Er zou in de Openbare Bibliotheek door een psycholoog een lezing gehouden worden met als onderwerp: ‘Waarom de tijd sneller gaat naarmate je ouder wordt’, of iets van die strekking. Ik wist meteen al dat ik er niet aan toe zou komen; ik had belangrijker dingen om m’n aandacht aan te besteden. Ik kom al nergens aan toe.

Ik verzuchtte vorige week tegenover m’n moeder dat ik er steeds meer last van lijk te krijgen. Een dag heeft veel te weinig uren, zei ik. Dat was bij haar ook de moeilijkheid, vertelde ze. ’t Leek alsof ze, naarmate ze ouder werd, minder op een dag voor elkaar kreeg. Ondertussen moest ik zo snel mogelijk een kijkje nemen op haar comp. & Misschien kon ik ook de telefoonsnoer repareren?
Er is veel te doen & te bepraten als ik bij m’n ouders ben, & onderwijl ben ik alweer in gedachten onderweg naar de volgende bestemming.

Toen ik begon te studeren, 13 jaar geleden, dacht ik een oplossing gevonden te hebben voor m’n niet-aflatende zucht alles te weten te komen. Ik stopte gewoon meer uren in de dag. Als ik maar consequent volhield, zou ik vanzelf wel wennen aan die 3 uur die ik mezelf aan slaap in mindering bracht.
Maar na 2 weken ’t met 5 uur nachtelijke rust proberen te doen, sukkelde ik boven m’n studie-boeken in. Als ik dat wist te voorkomen, door overmatig koffie-gebruik & grote hoeveelheden druivensuiker, drong de tekst niet meer tot me door.

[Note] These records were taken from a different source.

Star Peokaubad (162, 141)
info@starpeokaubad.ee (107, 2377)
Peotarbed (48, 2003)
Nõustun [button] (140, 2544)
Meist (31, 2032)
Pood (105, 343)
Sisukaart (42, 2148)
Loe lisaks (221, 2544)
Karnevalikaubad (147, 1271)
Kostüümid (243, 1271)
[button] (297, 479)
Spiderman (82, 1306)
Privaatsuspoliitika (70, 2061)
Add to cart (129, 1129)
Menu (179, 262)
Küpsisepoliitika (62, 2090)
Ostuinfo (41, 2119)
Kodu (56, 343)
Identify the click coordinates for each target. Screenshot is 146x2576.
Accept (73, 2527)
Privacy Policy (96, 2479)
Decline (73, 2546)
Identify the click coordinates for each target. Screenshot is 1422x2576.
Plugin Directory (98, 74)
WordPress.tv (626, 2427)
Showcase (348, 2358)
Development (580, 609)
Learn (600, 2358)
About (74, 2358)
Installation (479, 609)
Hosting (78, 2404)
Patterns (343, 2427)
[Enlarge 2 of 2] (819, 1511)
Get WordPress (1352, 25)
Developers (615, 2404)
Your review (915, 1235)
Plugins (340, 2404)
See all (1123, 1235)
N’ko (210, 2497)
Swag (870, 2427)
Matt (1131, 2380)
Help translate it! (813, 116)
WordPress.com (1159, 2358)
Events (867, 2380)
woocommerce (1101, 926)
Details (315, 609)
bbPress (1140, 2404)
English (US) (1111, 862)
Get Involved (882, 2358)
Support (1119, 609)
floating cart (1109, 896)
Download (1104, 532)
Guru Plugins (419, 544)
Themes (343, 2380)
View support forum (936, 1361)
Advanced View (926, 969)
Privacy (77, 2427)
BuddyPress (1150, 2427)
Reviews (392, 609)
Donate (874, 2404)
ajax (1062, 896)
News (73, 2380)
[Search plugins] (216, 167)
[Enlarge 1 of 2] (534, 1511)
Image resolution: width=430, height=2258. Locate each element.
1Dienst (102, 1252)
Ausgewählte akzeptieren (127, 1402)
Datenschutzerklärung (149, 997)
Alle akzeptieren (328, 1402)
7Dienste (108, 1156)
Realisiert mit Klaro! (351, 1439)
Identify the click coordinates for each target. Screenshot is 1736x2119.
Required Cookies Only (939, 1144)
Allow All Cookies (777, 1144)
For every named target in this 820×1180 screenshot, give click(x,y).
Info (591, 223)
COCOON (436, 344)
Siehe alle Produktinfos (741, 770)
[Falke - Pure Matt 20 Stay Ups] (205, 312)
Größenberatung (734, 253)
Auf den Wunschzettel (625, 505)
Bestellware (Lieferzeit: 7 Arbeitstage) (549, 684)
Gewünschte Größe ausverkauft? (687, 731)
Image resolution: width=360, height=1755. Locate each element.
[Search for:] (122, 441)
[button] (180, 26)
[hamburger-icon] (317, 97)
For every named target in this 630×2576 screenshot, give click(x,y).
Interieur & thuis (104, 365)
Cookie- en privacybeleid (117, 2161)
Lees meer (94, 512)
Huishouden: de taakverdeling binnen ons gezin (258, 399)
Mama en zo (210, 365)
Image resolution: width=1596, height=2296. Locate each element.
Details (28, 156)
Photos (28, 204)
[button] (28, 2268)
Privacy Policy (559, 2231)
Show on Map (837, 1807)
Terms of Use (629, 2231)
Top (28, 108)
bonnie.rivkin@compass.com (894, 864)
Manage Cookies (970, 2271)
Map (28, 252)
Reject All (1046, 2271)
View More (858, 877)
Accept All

Misschien dat ik te veel dingen in de dag wil stoppen. Ik wil te veel boeken tegelijk zo snel mogelijk uit hebben. Met veel belangstelling heb ik wel ‘ns aankondigingen voor cursussen snellezen bekeken. Maar ik was bang dat de beleving van ’t gelezene dan minder zou worden. Er moest natuurlijk wel intens genoten worden. De ervaring moest wel ’t toppunt van z’n mogelijke xtase bereiken.

Op dit moment zijn er alweer meer dan 3 uren van m’n dag vervlogen. Ik weet niet beter of er is nog niets zinnigs uit m’n handen gekomen. Ik heb slechts een 10-tal blzs gelezen. Er wachten nog 3 boeken op beëindiging, misschien wel 4. & Er bestaat al een grote trek naar de bieb te gaan, alsook de boekhandel, om nieuwe titels in huis te halen.
Er is niemand die me dwingt, behalve ikzelf. ’t Is een innerlijk stemmetje die konstant in m’n hoofd staat te drammen dat er geen tijd te verliezen is. Straks ben je dood & dan weet je nog niks. & Terwijl ik alles in me opneem, begin ik mezelf steeds meer te beseffen dat ’t wel verschrikkelijk tijdelijk is. De boeken van een jaar geleden ben ik inmiddels alweer vergeten.

Daarom is men ’t maar gaan opschrijven in Zijperspace.

patrijs

Langzamerhand verdwijnen de spullen uit het huis van m’n ouders. Stukje bij beetje. M’n moeder moedigt m’n vader aan afstand te nemen tot allerhande kleinood. Er wordt toch niets meer mee gedaan door hem, zo luidt haar argument. & Geleidelijk aan begint m’n vader ’t uit zichzelf weg te geven. Met trage moeite.

1st Moesten de kinderen de deur uit. Vervolgens de stripboeken. Dat gaf wat minder ongemak bij een verhuizing naar kleiner onderkomen. Daarna volgden de verzamelingen, de spoorbaan, ’t achtergebleven goed van de kinderen, wat meubeltjes; geleidelijk aan werd ’t huis wat leger, de verhuizing minder moeilijk. Hoewel m’n vader waarde bleef hechten aan spullen uit vervlogen tijden.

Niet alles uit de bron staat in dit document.